**INSTRUCTIONS FOR THE TASK**. Give back exactly the lines that start at the one containing "Get your free publishing guide. (1018, 869)" and run to the end of the material below, both ends included.

**DATASET RECORDS**.
»»

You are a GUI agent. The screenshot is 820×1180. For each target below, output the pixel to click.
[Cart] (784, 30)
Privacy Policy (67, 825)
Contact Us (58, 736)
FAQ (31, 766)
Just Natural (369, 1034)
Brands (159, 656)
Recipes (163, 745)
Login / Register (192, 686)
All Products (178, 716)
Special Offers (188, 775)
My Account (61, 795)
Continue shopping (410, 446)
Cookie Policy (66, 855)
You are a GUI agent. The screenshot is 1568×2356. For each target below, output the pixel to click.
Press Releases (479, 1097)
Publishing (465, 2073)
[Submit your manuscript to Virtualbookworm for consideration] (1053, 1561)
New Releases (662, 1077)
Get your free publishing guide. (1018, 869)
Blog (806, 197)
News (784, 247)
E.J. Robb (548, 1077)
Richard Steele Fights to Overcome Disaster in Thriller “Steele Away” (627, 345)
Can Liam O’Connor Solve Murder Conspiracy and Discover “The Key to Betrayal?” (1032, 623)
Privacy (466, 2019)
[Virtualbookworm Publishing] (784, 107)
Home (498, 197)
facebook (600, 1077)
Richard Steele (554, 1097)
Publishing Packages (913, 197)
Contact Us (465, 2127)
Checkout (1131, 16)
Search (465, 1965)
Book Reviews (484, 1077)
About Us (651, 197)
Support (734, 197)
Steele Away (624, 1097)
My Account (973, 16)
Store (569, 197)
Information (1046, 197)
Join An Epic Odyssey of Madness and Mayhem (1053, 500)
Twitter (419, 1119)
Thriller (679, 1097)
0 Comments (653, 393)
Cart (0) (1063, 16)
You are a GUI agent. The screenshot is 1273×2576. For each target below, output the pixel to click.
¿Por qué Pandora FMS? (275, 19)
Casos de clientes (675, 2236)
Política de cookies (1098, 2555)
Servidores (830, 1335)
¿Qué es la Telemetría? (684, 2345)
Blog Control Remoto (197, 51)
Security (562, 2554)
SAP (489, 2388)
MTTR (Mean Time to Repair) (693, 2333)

««

**RESPONSE BOX**.
Get your free publishing guide. (1018, 869)
Blog (806, 197)
News (784, 247)
E.J. Robb (548, 1077)
Richard Steele Fights to Overcome Disaster in Thriller “Steele Away” (627, 345)
Can Liam O’Connor Solve Murder Conspiracy and Discover “The Key to Betrayal?” (1032, 623)
Privacy (466, 2019)
[Virtualbookworm Publishing] (784, 107)
Home (498, 197)
facebook (600, 1077)
Richard Steele (554, 1097)
Publishing Packages (913, 197)
Contact Us (465, 2127)
Checkout (1131, 16)
Search (465, 1965)
Book Reviews (484, 1077)
About Us (651, 197)
Support (734, 197)
Steele Away (624, 1097)
My Account (973, 16)
Store (569, 197)
Information (1046, 197)
Join An Epic Odyssey of Madness and Mayhem (1053, 500)
Twitter (419, 1119)
Thriller (679, 1097)
0 Comments (653, 393)
Cart (0) (1063, 16)
You are a GUI agent. The screenshot is 1273×2576. For each target below, output the pixel to click.
¿Por qué Pandora FMS? (275, 19)
Casos de clientes (675, 2236)
Política de cookies (1098, 2555)
Servidores (830, 1335)
¿Qué es la Telemetría? (684, 2345)
Blog Control Remoto (197, 51)
Security (562, 2554)
SAP (489, 2388)
MTTR (Mean Time to Repair) (693, 2333)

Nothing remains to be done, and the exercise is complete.